Su expresión cambió drásticamente de emocionada a seria. Entendió que quería hablar del tema que antes ya había visto que me preocupaba y puso los cinco sentidos centrados en mí. Dejó la mitad de su galleta mordisqueada en el platito con las demás, y fijó sus ojos azules en los míos.

Me transmitió total confianza. Su interés hacía que no me sintiera sola, que podía contar con ella. Igualmente, no encontraba las palabras adecuadas para hacerlo. Estaba hecha un lío.

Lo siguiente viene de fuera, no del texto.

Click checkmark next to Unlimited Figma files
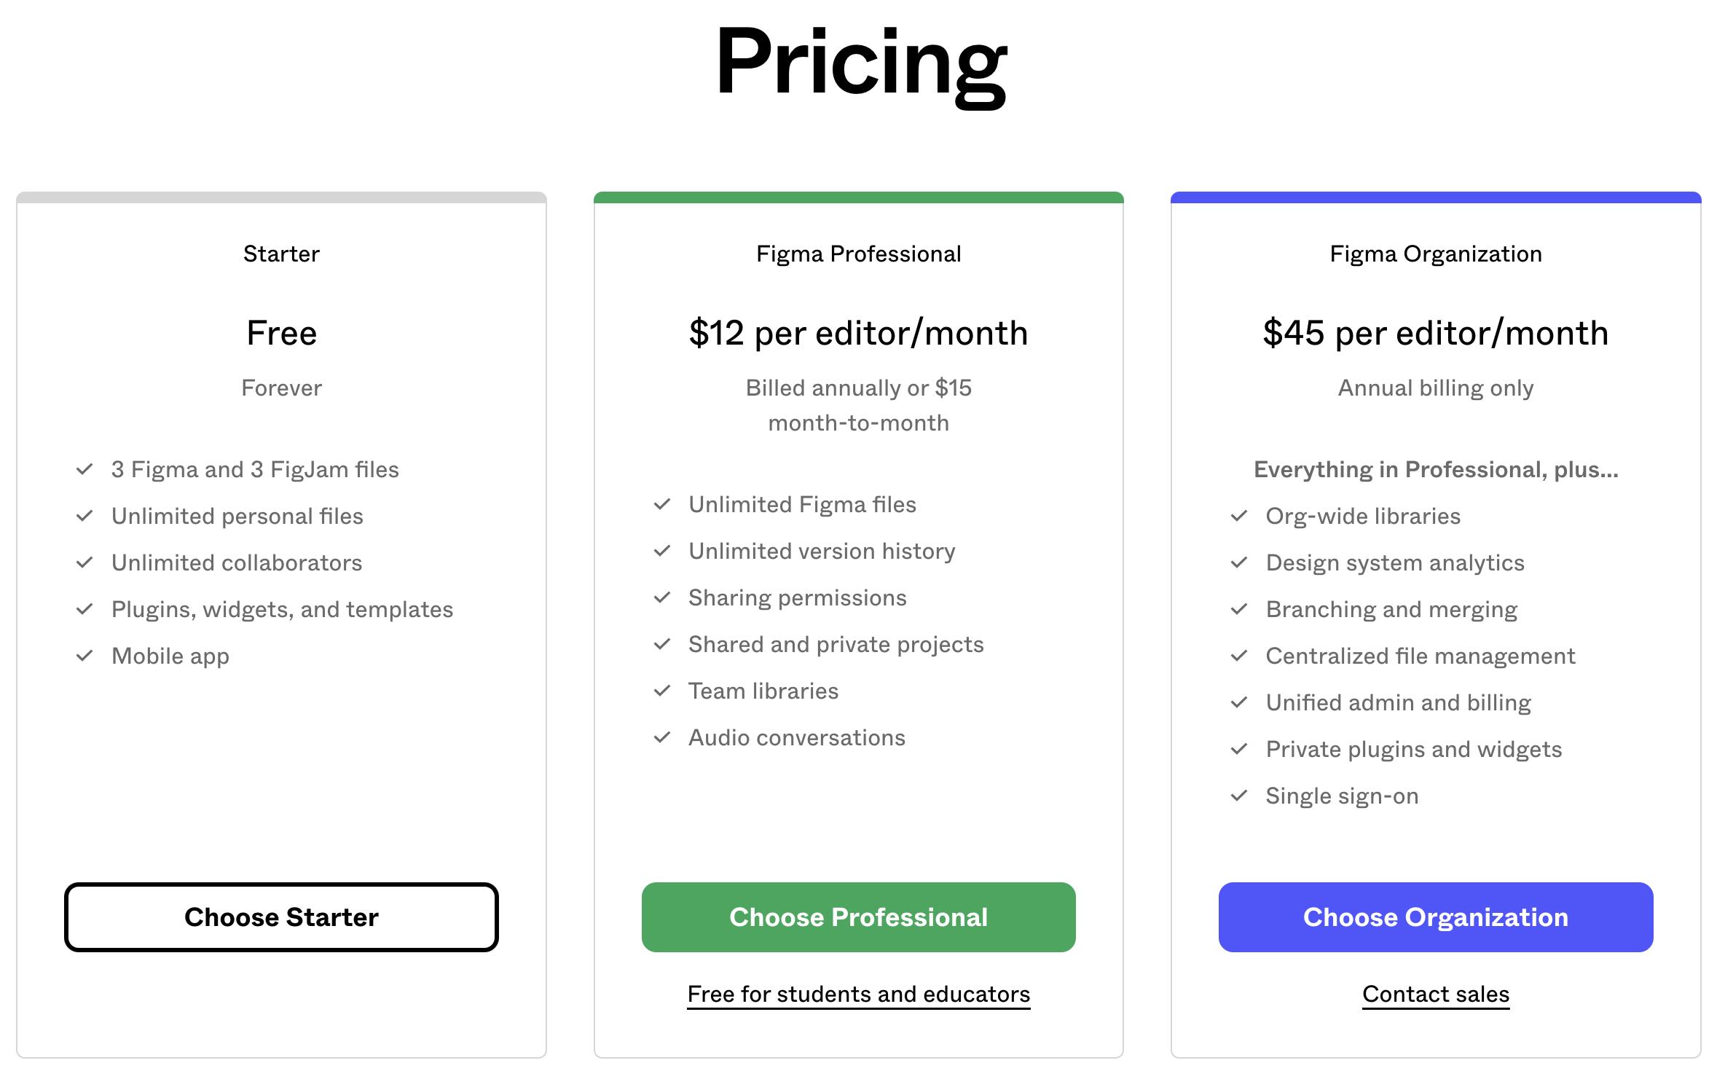The height and width of the screenshot is (1071, 1725). [x=661, y=504]
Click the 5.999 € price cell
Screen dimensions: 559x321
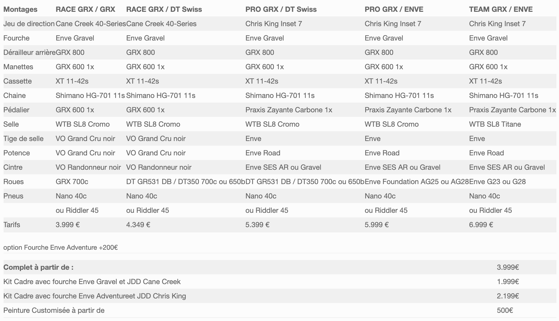pos(377,225)
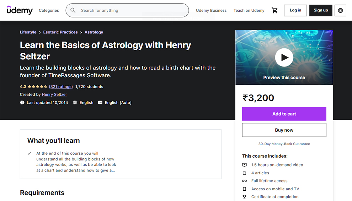Open the shopping cart icon
Image resolution: width=352 pixels, height=201 pixels.
(274, 11)
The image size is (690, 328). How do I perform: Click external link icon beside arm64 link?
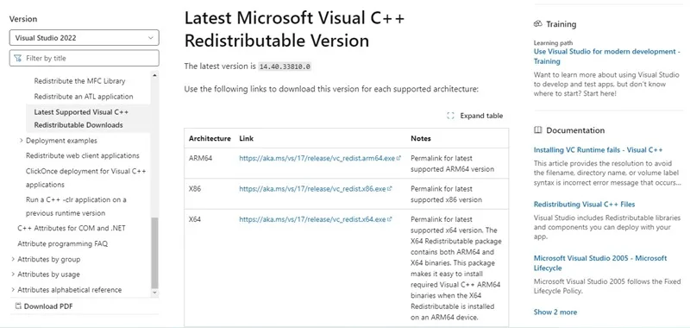pyautogui.click(x=398, y=158)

—Cuéntame, June. Sabes que puedes confiar en mí —dijo con voz tranquila.

Asentí con la cabeza y empecé a contarle mi hipótesis, respirando hondo para poder soltar con más fluidez todo el desastre que tenía revoloteando en mi mente. Pensé que solamente debía contarle lo sucedido, y a partir de ahí sacar las conclusiones. Me calmé a mí misma y dejé que las palabras fluyeran.

—No sé cómo empezar porque es un tema… ¿Delicado? No entiendo lo que está pasando y ahora mismo necesito que tengas la mente abierta para poder… Entenderme, supongo, pero… —Me perforaba la mirada sin hacer el mínimo ruido, así que decidí ir directa al grano sin andarme con rodeos, sería más fácil y sabía que ella lo prefería—. Hace unas horas estaba en el futuro, bueno, mi presente, tengo cuarenta años, bueno, tenía, y… Y ahora me encuentro dos décadas en el tiempo más atrás de mi presente. Es decir… Bueno, perdón, no me sé explicar muy bien porque no sé lo que está pasando. Tenía una vida absolutamente horrible: estaba sola, sin trabajo, a punto de quedarme sin casa y sin nadie que me quisiera, así que me tomé un bote de pastillas porque bueno… No podía más… En conclusión, me he despertado ahora, aquí. Esta mañana era una mujer deprimida y sola, y ahora soy una chica llena de energía. Entonces, buscando la lógica del asunto, lo primero que me ha venido a la mente es que estoy en un coma, es la explicación más normal a todo esto. Pero todo parece tan real que… Creo que la lógica se queda corta en este asunto.